**REQUEST 1**
From the rows, copy the lines exactly as they are, beginning at the line that has "Select US Women's size 7.5 cell" and stopping after the line that has "click(402, 110)". Leave the pictures out of your copy.

**TEXT PASSAGE**
## START

Introduction; Unsupervised Learning - Representation learning - PCA

Note

Feedback/Correction: Click here!.

PDF Link: Click here!

Introduction to Machine Learning

Machine Learning is a sub-field of artificial intelligence concerned with the design of algorithms and statistical models that allow computers to learn from and make predictions or decisions based on data, without being explicitly programmed. It utilizes mathematical optimization, algorithms, and computational models to analyze and understand patterns in data and make predictions about future outcomes.

It can be further explained as follows:

  • Why: Machine Learning is used to automate tasks that would otherwise require human intelligence, to process vast amounts of data, and to make predictions or decisions with greater accuracy than traditional approaches. It also has surged in popularity in recent years.
  • Where: Machine Learning is applied in various fields such as computer vision, natural language processing, finance, and healthcare, among others.Where: Machine Learning is applied in various fields such as computer vision, natural language processing, finance, and healthcare, among others.
  • What: Machine Learning departs from traditional procedural approaches, instead it is driven by data analysis. Rather than memorizing specific examples, it seeks to generalize patterns in the data. Machine Learning is not based on magic, rather it relies on mathematical principles and algorithms.

## END

**MATERIAL FOR THIS EXERCISE**
## START

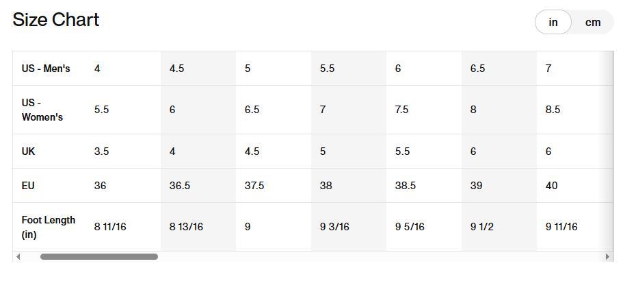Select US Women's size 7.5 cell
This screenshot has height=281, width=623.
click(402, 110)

## END
## START

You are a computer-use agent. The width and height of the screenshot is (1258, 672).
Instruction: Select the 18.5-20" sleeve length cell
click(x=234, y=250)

## END

**REQUEST 2**
Which fields does the machine learning introduction name as places where machine learning is applied? List every one.

**EXERCISE OUTPUT 1**
Select US Women's size 7.5 cell
This screenshot has height=281, width=623.
click(402, 110)

**EXERCISE OUTPUT 2**
- Computer vision
- Natural language processing
- Finance
- Healthcare